■ Passage for review
..............................

Would Gavin Newsom Gut Prop. 98 to Fund Single-Payer Health Care? - Pacific Research Institute

Would Gavin Newsom Gut Prop. 98 to Fund Single-Payer Health Care?

Lt. Gov. Gavin Newsom, likely the next governor of California, is a single-payer health care evangelist. He has a vision of the state under his charge leading “this conversation in a way that ultimately advances” a single-payer system nationwide.

Idealists like Newsom often talk about “guaranteed health care for all,” but not so much about the question of funding. This is, of course, because a universal, taxpayer-paid system will be impoverishingly expensive, a fact Newsom tacitly, and maybe just a bit inadvertently, acknowledged at a campaign stop over the summer.

During an August podcast interview with “Pod Save America,” Newsom explained that the cost of establishing a single-payer system in California “requires looking at things . . . looking to go to the voters to get approval on our constitutional set-asides for education dollars, Prop 98, Gann Limit, ERISA issues” because it will be so expensive.

Or in other words, a state-run health care system will be so costly that Sacramento must ask voters to tap into a portion of constitutionally guaranteed education funding to pay for it. This exposes the big lie from those who tell us that government can pay for anything if it will just keep raising taxes.

Newsom’s admission seems like it should have been big news. He’s telling us the single-payer dream of “Newsomcare” can’t come true unless Proposition 98, which is popular in the Golden State, is sacrificed.

He’s not wrong. Universal health care coverage in California would be a burden too far, projected to cost taxpayers $400 billion annually, roughly twice the state budget.

..............................

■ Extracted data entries

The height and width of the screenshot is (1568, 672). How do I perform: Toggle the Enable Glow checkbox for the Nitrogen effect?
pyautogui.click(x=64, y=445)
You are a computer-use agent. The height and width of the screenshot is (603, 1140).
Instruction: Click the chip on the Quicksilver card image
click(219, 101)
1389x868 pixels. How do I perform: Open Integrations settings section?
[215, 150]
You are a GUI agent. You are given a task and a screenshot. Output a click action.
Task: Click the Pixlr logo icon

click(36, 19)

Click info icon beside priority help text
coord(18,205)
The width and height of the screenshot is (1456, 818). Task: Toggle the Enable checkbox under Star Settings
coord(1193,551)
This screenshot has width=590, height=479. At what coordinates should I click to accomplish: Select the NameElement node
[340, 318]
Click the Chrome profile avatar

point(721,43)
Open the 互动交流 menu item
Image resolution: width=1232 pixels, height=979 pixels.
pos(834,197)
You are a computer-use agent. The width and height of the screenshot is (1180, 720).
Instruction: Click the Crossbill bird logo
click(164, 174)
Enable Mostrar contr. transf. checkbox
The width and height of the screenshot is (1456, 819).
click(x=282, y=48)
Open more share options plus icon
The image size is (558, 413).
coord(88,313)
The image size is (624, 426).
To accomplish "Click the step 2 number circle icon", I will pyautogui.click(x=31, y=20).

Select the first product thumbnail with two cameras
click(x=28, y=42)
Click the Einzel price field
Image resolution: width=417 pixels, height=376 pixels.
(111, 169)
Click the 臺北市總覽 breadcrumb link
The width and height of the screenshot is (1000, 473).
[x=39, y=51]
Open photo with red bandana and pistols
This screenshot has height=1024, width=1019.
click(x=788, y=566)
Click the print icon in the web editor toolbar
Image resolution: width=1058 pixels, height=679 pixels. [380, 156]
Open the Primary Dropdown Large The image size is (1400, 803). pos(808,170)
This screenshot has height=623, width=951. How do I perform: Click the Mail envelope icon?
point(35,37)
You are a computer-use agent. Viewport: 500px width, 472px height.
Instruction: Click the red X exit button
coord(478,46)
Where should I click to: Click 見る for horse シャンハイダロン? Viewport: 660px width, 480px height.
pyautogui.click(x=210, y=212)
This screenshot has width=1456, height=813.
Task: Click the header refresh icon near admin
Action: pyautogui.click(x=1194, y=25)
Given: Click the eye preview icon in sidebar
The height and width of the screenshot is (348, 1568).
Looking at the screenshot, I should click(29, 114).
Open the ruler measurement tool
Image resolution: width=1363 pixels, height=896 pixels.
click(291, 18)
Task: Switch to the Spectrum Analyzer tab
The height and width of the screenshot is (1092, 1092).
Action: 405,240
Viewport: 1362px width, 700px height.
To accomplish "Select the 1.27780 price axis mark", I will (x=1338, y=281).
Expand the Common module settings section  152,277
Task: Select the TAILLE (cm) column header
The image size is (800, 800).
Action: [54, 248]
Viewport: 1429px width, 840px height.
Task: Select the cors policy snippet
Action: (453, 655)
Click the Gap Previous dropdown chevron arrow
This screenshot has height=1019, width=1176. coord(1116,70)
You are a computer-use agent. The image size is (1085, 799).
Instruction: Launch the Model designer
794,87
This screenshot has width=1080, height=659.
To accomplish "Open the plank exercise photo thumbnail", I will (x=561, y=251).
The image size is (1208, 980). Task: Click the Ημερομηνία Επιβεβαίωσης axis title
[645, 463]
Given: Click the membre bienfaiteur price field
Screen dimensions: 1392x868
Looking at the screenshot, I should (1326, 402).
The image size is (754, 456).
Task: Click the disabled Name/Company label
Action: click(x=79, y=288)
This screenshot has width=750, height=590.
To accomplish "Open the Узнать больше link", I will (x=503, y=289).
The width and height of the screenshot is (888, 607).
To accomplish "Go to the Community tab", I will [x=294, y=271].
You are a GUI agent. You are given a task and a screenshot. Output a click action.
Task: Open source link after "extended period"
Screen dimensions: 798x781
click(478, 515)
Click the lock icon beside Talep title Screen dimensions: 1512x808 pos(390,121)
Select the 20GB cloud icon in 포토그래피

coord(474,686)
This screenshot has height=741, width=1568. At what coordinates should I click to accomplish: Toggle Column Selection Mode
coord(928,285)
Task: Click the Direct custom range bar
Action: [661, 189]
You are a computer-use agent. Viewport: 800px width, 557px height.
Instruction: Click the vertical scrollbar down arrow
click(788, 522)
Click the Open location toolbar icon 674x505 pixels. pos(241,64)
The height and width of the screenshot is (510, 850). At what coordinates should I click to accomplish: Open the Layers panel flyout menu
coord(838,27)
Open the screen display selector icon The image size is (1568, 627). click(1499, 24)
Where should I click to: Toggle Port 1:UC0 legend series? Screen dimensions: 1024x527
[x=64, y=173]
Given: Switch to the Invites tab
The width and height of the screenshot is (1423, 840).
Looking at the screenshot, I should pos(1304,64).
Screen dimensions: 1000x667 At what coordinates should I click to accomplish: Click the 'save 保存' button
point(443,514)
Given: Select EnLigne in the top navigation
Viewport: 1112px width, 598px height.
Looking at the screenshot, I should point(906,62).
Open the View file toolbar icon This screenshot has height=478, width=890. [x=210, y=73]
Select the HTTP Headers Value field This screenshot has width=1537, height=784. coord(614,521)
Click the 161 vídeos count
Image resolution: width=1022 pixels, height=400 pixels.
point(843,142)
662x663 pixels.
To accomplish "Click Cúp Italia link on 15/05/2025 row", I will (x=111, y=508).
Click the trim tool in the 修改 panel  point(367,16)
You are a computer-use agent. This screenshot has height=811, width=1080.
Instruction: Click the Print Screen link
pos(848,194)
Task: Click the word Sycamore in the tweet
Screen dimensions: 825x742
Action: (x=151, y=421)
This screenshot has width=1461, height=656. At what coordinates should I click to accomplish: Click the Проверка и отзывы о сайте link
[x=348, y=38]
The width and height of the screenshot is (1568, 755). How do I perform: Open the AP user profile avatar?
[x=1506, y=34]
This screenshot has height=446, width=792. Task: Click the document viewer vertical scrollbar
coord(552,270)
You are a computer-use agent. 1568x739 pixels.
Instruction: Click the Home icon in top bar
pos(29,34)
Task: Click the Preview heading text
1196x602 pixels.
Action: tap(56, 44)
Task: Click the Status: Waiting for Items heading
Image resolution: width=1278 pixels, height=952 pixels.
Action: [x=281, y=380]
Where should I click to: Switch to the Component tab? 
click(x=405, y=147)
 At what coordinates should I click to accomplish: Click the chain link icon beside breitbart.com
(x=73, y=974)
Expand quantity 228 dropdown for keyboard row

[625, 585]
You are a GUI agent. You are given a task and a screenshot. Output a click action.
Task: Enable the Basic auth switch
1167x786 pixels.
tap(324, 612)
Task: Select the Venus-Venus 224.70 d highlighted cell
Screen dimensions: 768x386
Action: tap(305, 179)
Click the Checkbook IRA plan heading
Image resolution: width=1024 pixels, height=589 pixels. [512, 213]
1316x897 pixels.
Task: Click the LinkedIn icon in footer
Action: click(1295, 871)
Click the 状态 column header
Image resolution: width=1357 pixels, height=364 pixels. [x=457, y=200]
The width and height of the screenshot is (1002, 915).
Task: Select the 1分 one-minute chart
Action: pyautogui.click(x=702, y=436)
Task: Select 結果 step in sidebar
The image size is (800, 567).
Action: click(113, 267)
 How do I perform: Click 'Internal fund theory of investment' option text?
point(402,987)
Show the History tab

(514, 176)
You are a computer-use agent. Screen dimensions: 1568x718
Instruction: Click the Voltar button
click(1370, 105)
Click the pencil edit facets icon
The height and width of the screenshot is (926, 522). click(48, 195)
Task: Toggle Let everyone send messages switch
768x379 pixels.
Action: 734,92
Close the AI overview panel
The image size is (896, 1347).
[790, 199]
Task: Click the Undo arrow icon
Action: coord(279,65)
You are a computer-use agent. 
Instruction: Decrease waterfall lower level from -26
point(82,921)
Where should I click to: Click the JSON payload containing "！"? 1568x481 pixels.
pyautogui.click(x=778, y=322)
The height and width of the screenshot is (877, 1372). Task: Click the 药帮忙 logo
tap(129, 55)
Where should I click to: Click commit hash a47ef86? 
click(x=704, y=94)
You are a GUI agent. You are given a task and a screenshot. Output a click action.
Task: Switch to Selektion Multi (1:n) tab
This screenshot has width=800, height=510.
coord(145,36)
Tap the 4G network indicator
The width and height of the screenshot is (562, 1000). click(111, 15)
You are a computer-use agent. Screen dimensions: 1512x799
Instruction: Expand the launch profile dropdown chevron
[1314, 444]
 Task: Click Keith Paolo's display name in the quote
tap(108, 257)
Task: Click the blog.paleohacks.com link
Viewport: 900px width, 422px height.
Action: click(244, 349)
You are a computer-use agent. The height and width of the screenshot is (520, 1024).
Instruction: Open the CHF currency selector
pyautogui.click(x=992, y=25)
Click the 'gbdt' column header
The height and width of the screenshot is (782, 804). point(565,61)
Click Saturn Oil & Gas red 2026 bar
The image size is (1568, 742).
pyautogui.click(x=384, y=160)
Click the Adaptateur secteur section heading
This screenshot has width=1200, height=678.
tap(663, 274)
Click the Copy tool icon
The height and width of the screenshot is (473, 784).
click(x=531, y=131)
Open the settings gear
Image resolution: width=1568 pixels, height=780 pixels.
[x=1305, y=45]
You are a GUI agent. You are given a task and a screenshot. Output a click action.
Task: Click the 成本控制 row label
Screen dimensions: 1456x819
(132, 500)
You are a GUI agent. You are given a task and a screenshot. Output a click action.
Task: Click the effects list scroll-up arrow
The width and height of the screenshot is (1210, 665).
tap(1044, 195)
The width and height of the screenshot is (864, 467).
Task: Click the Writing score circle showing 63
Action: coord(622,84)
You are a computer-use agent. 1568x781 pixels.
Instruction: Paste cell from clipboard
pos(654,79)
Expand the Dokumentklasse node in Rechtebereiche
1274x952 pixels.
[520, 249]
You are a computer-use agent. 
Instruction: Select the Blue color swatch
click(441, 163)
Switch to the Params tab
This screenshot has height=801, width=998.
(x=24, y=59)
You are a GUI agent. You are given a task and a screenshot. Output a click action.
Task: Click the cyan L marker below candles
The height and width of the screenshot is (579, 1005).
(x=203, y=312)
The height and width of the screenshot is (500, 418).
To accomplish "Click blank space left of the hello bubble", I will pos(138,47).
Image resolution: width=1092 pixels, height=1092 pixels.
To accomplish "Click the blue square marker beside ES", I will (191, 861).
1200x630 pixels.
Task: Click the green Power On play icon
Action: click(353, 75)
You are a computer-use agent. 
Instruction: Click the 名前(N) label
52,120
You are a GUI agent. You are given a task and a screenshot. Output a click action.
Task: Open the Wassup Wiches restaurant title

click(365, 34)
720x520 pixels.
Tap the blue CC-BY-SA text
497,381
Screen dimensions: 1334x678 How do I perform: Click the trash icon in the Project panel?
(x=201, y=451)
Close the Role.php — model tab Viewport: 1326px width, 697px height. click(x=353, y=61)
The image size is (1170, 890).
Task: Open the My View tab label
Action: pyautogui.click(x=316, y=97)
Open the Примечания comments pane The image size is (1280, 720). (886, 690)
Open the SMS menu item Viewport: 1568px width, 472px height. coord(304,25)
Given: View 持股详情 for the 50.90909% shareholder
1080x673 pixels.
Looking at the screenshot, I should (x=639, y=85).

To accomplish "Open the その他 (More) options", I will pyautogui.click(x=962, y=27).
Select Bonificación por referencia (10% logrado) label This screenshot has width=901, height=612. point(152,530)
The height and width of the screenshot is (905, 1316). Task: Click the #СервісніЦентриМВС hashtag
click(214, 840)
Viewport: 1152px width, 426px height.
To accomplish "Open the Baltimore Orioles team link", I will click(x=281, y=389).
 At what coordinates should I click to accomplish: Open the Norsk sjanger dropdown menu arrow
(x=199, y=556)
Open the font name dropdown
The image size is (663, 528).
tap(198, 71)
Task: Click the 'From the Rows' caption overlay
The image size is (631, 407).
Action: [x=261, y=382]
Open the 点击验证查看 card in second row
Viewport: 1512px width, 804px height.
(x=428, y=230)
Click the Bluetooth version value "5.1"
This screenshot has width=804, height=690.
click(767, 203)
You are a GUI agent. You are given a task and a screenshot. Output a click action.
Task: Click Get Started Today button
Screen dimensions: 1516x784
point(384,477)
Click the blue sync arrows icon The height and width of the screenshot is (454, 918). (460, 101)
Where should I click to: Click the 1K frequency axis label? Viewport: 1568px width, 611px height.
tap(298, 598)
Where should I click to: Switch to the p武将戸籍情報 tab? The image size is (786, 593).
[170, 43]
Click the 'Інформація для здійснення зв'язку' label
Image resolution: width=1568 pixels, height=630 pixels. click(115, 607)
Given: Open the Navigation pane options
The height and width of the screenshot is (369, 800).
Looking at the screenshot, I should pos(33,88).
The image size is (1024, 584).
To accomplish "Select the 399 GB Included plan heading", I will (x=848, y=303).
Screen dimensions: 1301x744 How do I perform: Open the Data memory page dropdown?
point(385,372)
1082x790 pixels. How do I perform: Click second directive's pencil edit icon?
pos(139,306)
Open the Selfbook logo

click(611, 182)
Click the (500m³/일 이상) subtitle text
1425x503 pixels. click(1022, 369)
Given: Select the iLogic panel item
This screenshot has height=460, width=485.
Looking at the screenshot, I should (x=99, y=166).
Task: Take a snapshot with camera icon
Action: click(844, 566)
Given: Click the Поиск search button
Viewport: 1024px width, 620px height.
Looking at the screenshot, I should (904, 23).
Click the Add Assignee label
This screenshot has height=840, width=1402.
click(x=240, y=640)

..............................

■ Activity 1
List the items Newsom named in the "Pod Save America" interview in the article on Newsom and Prop. 98, as the things a single-payer system would require looking at.
■ Activity 2
Write the next paragraph of the article on Newsom and Prop. 98, picking up after its last sentence.

■ Task answer 1
- Constitutional set-asides for education dollars
- Prop 98
- Gann Limit
- ERISA issues

■ Task answer 2
Prop 98, approved by voters in 1988, established a constitutional “minimum guarantee” of public education funding. Sacramento is continually tinkering with the calculations, but it mandates that a minimum of 40 percent of the state general fund must go toward education. In reality, the portion has been more like 50 percent. Though approved by just 51 percent of voters in 1998, it has since become a “sacred cow” in California politics. The Los Angeles Times describes it as “a stone fortress, a bastion of public policy under the watchful eye of a potent political army.”

Newsom doesn’t have to go to the voters if he wants to undermine Prop 98, though. He could simply go to the California Legislature, which can suspend it with a two-thirds vote, but that is a politically toxic vote for any legislator. Prop 98 has been suspended before, twice, in fact. But a Republican was in the governor’s office on both occasions, and the state was facing a massive budget deficit each time. We wonder how it would turn out if a Democrat made the pitch to the Democrat-dominated chambers.

Even if the Legislature — or the voters — approved diverting education funds to single-payer, it would still need several hundred billion dollars from other sources. There are also the painful costs of rationed care, extended wait times, an inescapable physician shortage, and a lack of access to innovative medical treatments to consider.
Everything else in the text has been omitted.